[Dataset entries]

------

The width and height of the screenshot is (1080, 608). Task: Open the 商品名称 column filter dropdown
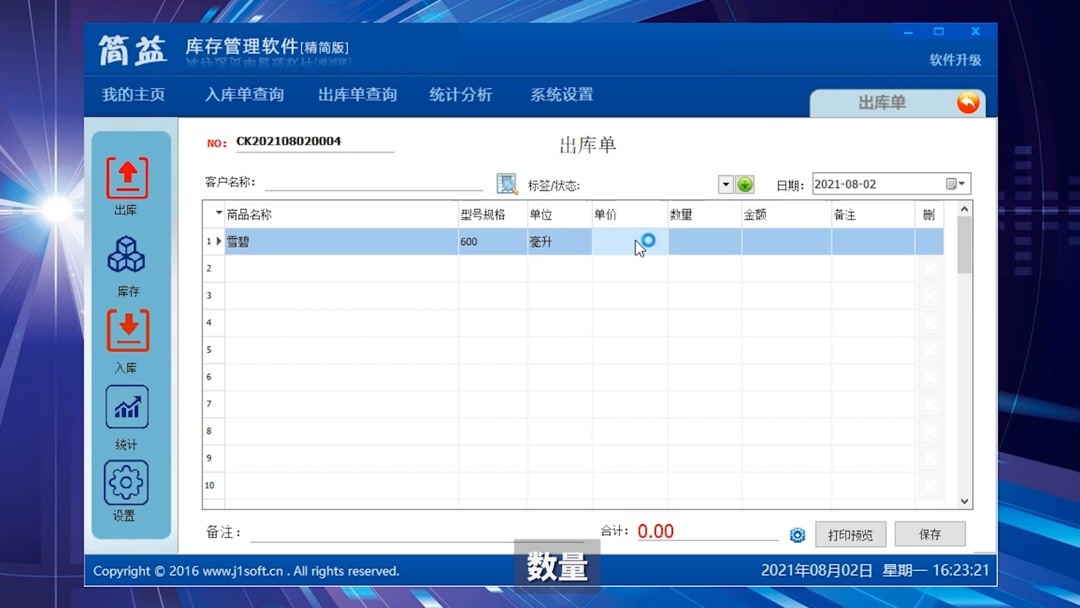pos(218,213)
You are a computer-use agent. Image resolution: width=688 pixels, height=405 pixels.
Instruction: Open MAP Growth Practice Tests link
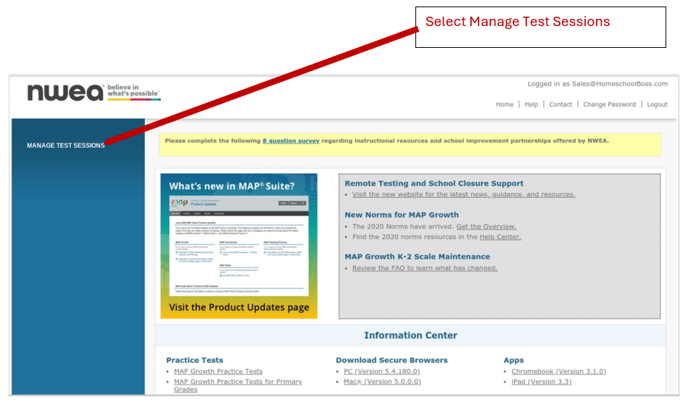click(x=218, y=371)
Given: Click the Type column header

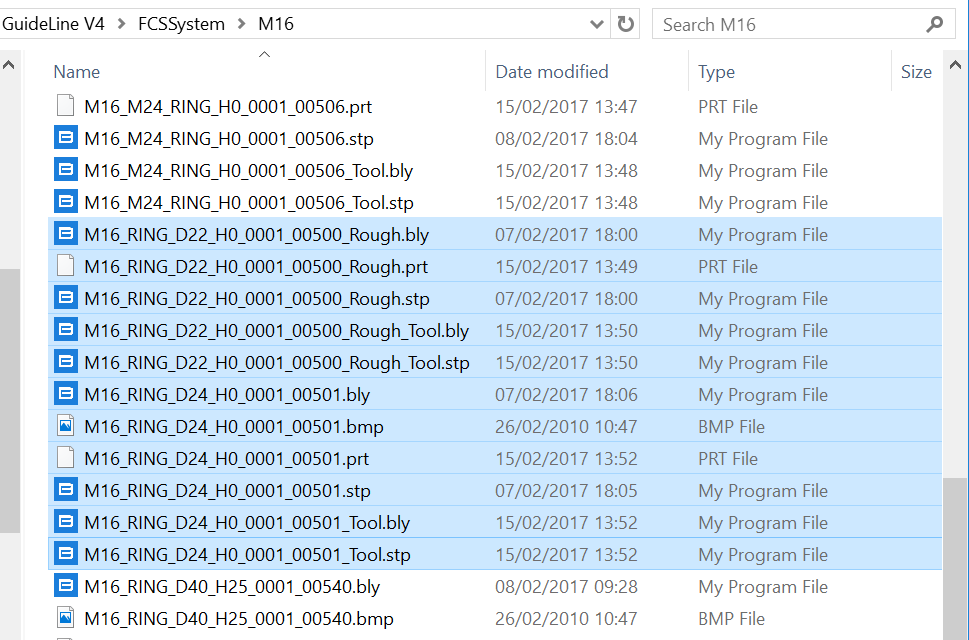Looking at the screenshot, I should point(716,72).
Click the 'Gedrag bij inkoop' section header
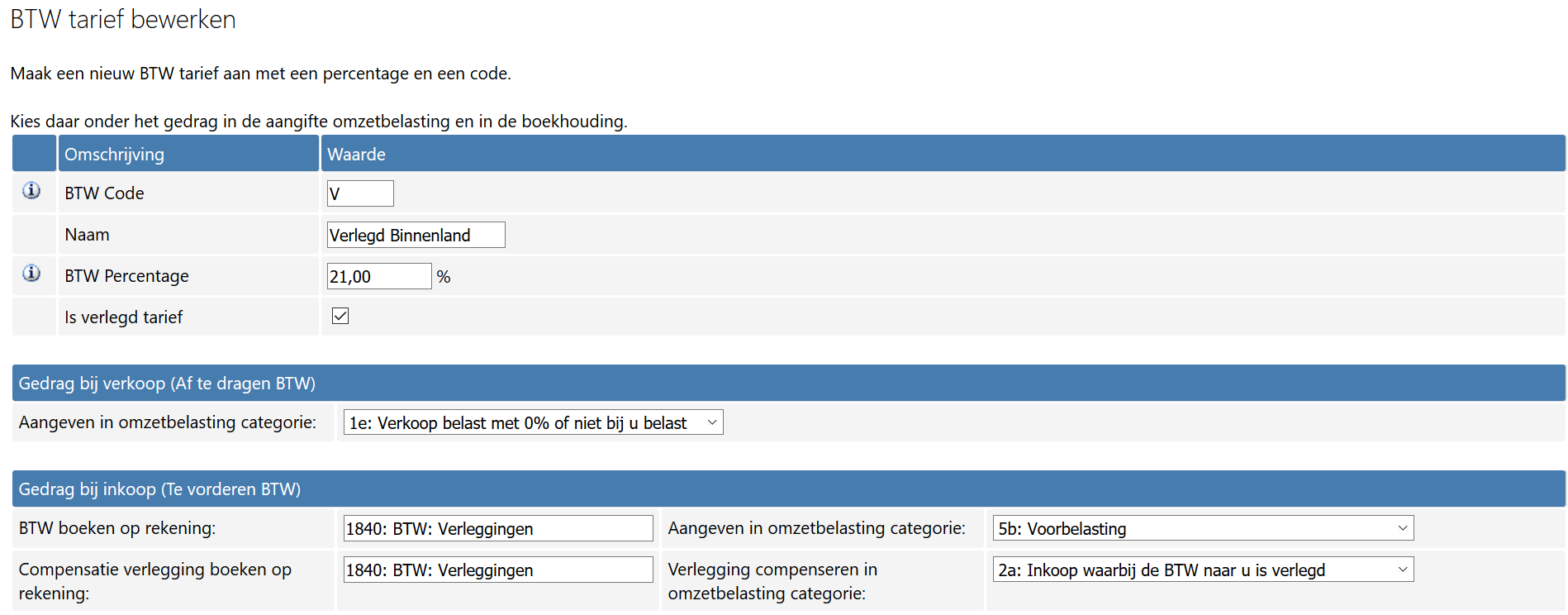 tap(159, 489)
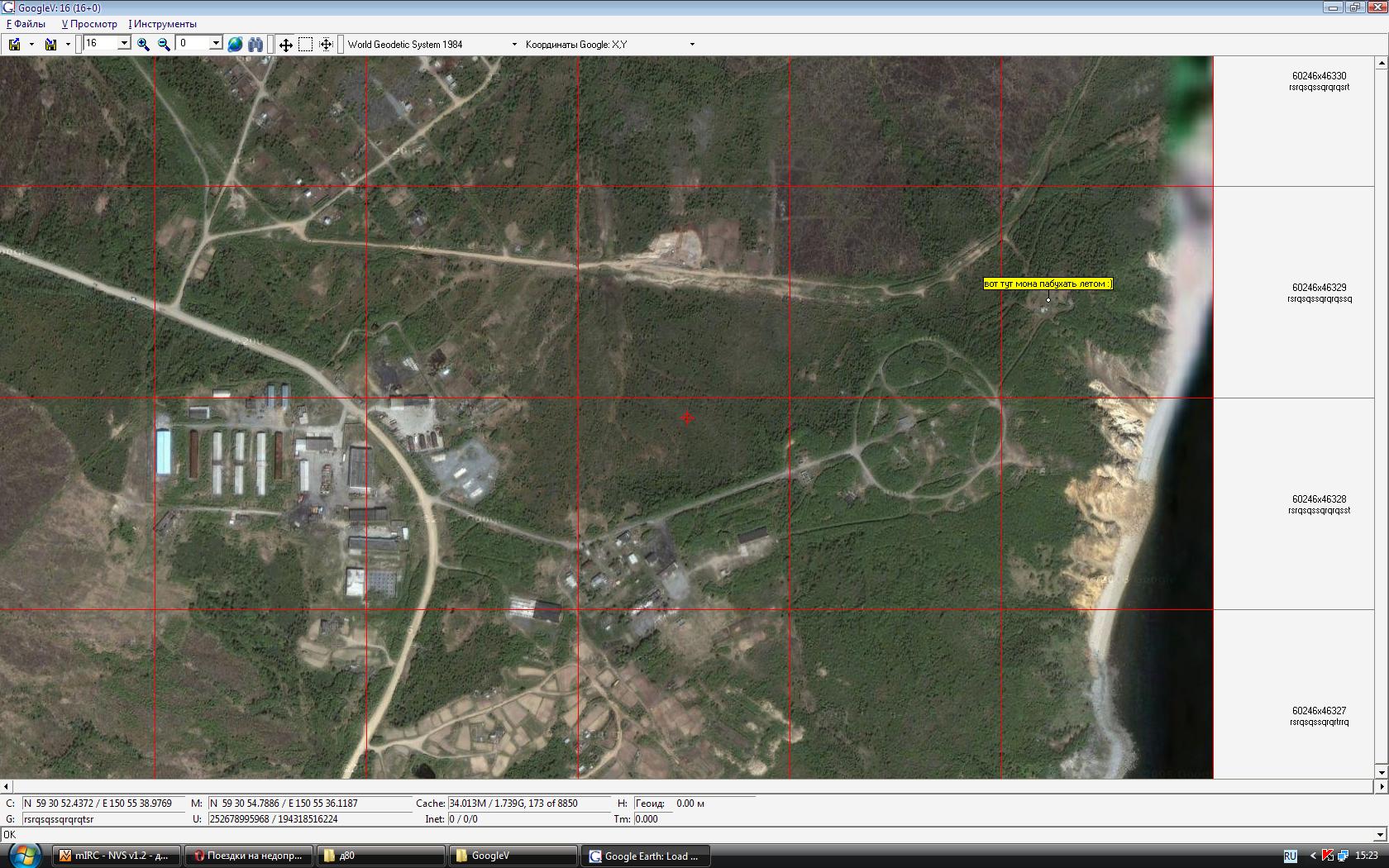
Task: Open the zoom level 16 dropdown
Action: (x=124, y=44)
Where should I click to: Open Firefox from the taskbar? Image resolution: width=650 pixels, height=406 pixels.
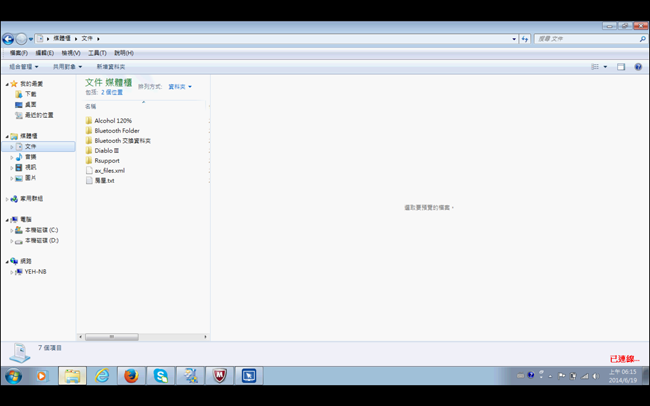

------

# [What is needed]
The answer must consist of every line above that contains the word "pixels".

# [Answer below]
You are a computer-use agent. Image resolution: width=688 pixels, height=405 pixels.
Where should I click to: Open Firefox from the taskbar? Image resolution: width=650 pixels, height=406 pixels.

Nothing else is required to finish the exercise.